## Work required
Repeat exactly the lines of the entries below from the one with "Open Telegram from the taskbar" through the one with "Viewport: 1568px width, 540px height.", both ends included, and nothing else.
=== Begin Enclosure ===
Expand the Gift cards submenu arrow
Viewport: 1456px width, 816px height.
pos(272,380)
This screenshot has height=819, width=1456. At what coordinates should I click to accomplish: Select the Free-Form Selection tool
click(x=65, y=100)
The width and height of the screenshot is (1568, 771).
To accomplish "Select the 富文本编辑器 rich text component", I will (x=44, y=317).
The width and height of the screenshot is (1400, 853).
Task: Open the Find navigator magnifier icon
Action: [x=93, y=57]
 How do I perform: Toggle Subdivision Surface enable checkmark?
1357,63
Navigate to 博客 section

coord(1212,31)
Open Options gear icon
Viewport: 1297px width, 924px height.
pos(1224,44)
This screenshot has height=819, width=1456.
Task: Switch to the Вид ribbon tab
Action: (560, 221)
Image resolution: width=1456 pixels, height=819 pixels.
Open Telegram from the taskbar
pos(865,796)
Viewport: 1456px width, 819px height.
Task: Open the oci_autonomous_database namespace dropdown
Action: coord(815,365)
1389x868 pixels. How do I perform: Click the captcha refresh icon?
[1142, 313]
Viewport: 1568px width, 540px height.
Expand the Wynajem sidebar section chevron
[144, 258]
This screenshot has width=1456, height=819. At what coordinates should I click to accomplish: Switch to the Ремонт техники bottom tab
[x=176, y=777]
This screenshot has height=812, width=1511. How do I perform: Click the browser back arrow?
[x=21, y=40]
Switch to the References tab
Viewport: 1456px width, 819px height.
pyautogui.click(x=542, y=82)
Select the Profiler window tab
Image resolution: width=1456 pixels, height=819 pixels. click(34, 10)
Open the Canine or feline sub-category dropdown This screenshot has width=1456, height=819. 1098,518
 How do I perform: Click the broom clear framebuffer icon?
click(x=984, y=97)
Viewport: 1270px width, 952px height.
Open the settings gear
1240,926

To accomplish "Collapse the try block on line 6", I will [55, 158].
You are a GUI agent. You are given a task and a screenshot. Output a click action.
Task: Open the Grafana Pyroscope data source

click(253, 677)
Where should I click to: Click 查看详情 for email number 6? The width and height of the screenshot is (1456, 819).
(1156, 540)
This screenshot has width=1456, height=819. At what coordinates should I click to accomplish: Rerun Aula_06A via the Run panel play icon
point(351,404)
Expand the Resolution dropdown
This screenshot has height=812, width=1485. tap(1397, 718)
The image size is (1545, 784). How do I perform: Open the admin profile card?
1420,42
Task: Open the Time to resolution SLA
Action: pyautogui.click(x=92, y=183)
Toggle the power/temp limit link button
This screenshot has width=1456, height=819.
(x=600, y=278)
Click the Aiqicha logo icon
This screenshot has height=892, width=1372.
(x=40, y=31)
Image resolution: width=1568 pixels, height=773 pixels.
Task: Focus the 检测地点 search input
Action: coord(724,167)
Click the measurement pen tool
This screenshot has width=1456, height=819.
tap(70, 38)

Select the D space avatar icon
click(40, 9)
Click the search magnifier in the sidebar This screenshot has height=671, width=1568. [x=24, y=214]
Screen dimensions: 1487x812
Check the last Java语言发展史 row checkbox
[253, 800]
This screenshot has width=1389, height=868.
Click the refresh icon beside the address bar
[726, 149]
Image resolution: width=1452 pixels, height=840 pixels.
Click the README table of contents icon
=== End Enclosure ===
## Answer box
Open Telegram from the taskbar
pos(865,796)
Viewport: 1456px width, 819px height.
Task: Open the oci_autonomous_database namespace dropdown
Action: coord(815,365)
1389x868 pixels. How do I perform: Click the captcha refresh icon?
[1142, 313]
Viewport: 1568px width, 540px height.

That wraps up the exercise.